The Subcellular Localization of the Cystic Fibrosis Transmembrane Conductance Regulator in the Chicken Retina Suggests Multiple Roles in Retinal Function

Abstract

Protein function is influenced by multiple factors including cell type and subcellular localization. The cystic fibrosis transmembrane conductance regulator (CFTR) is well investigated in epithelial tissues, where life threatening symptoms stem from its dysfunction. A postsynaptic neuronal role was previously established by the Gleason lab where CFTR regulation of cytosolic Cl^– in retinal amacrine cells was shown. Other work from our lab showed that disruption of the synaptic vesicle cycle reduced action of CFTR, suggesting CFTR associates with synaptic vesicles. Here, we evaluate the hypothesis that CFTR localizes to the synapse with possible presynaptic function. To address this, the cellular and subcellular CFTR localization in mature chicken retina was examined using fluorescence light microscopy and immunogold-labeled transmission electron microscopy.

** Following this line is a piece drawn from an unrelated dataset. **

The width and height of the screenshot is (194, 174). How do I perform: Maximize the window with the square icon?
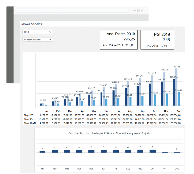click(138, 11)
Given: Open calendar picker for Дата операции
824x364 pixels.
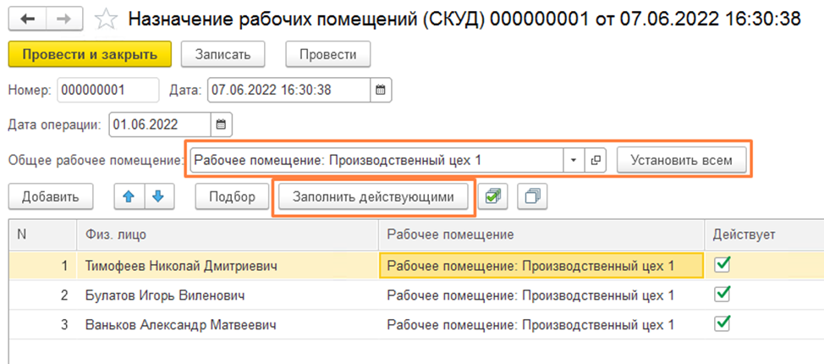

CFTR labeling was detected throughout the retina, including photoreceptor outer segments and in the mitochondria rich region of the photoreceptor inner segment termed the ellipsoid. Synaptic labeling was found in both synaptic plexiform layers, pre-and post-synaptically. A subset of amacrine cells were strongly labeled and labeling was also found in Müller cells and in axons of the nerve fiber layer. Addressing whether the activity of CFTR plays a role in presynaptic function, amacrine cells were recorded using the whole cell voltage clamp method. Spontaneous postsynaptic quantal currents were recorded and found to increase in frequency upon pharmacological inhibition of CFTR suggesting that under normal circumstances, CFTR serves to limit the rate of spontaneous synaptic vesicle fusion. This work provides evidence CFTR might have multiple functions in the retina including synaptic transmission regulation.